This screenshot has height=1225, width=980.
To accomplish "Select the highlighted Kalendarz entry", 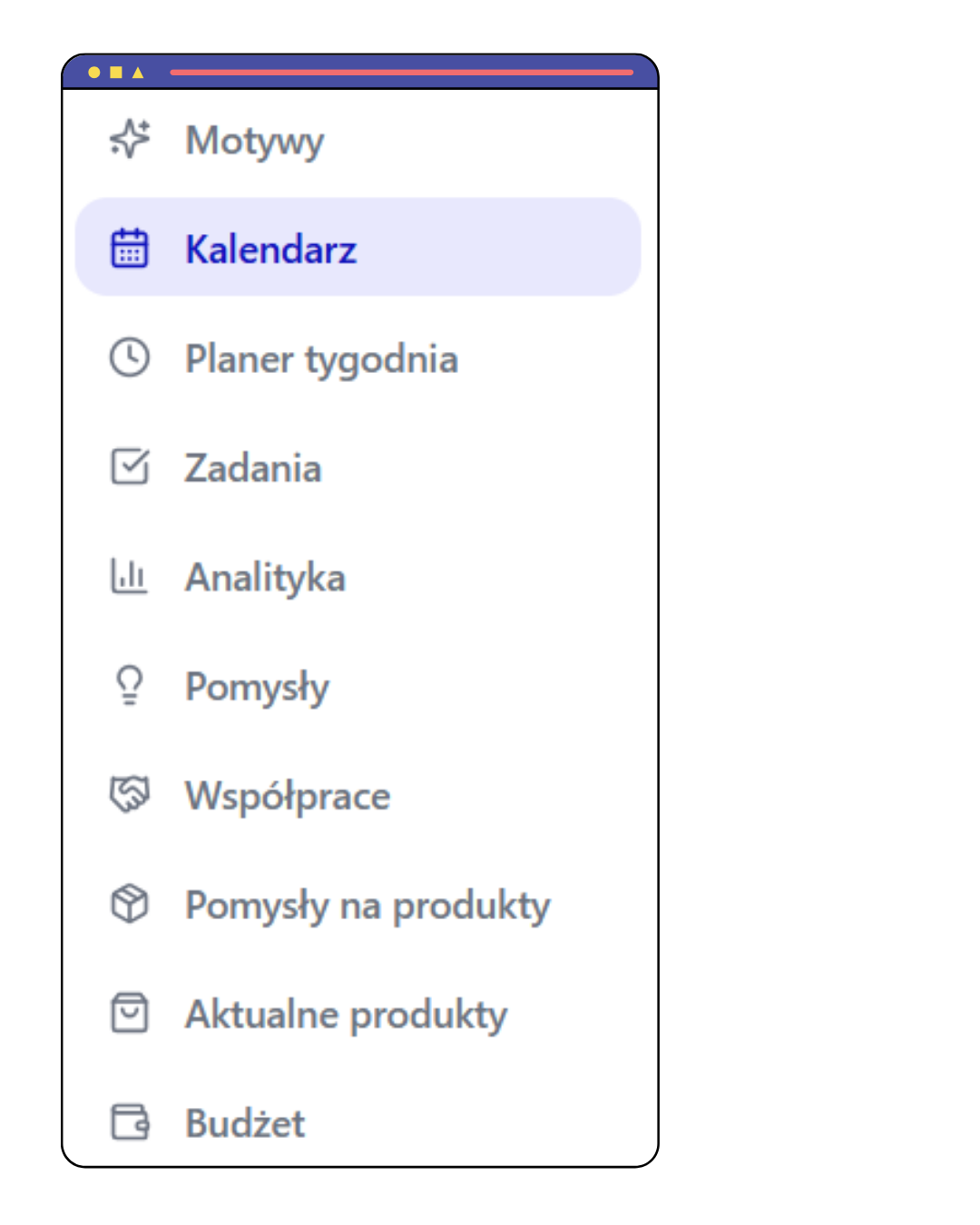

--

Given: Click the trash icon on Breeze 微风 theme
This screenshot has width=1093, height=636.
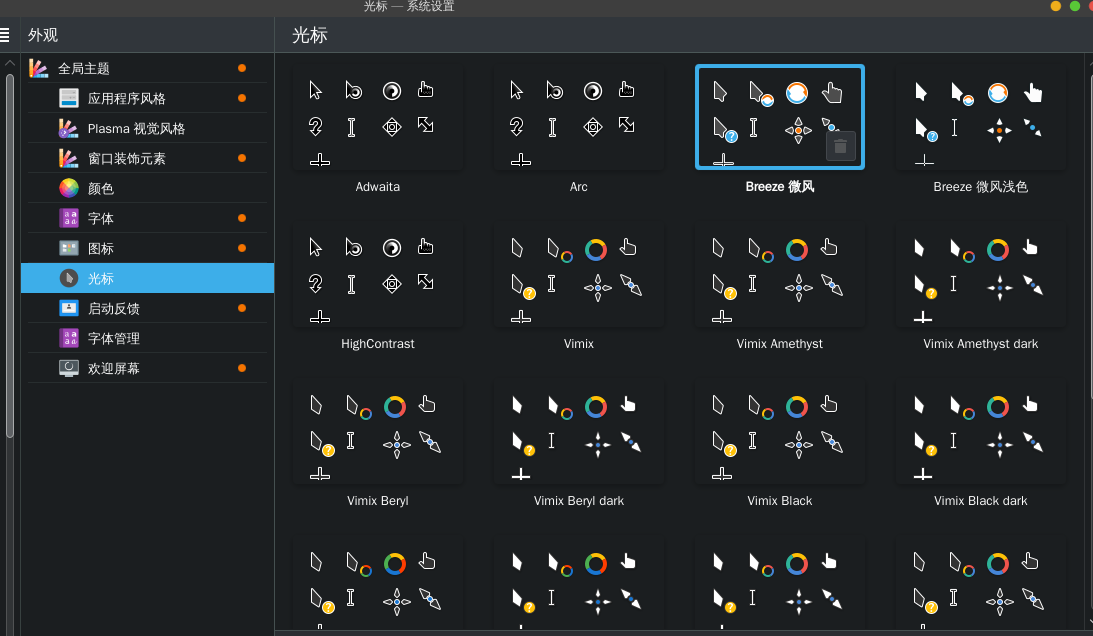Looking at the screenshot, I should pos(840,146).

* * *

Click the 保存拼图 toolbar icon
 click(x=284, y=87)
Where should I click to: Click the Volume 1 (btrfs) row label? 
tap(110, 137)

-- What you should do --
Among the records above, locate the line containing "This screenshot has height=1225, width=980." and the line containing "the highlighted Kalendarz", then transcribe exactly the lines starting at the first and ending at the second, with no pictures.

-- Reply to the task --
This screenshot has height=1225, width=980.
To accomplish "Select the highlighted Kalendarz entry", 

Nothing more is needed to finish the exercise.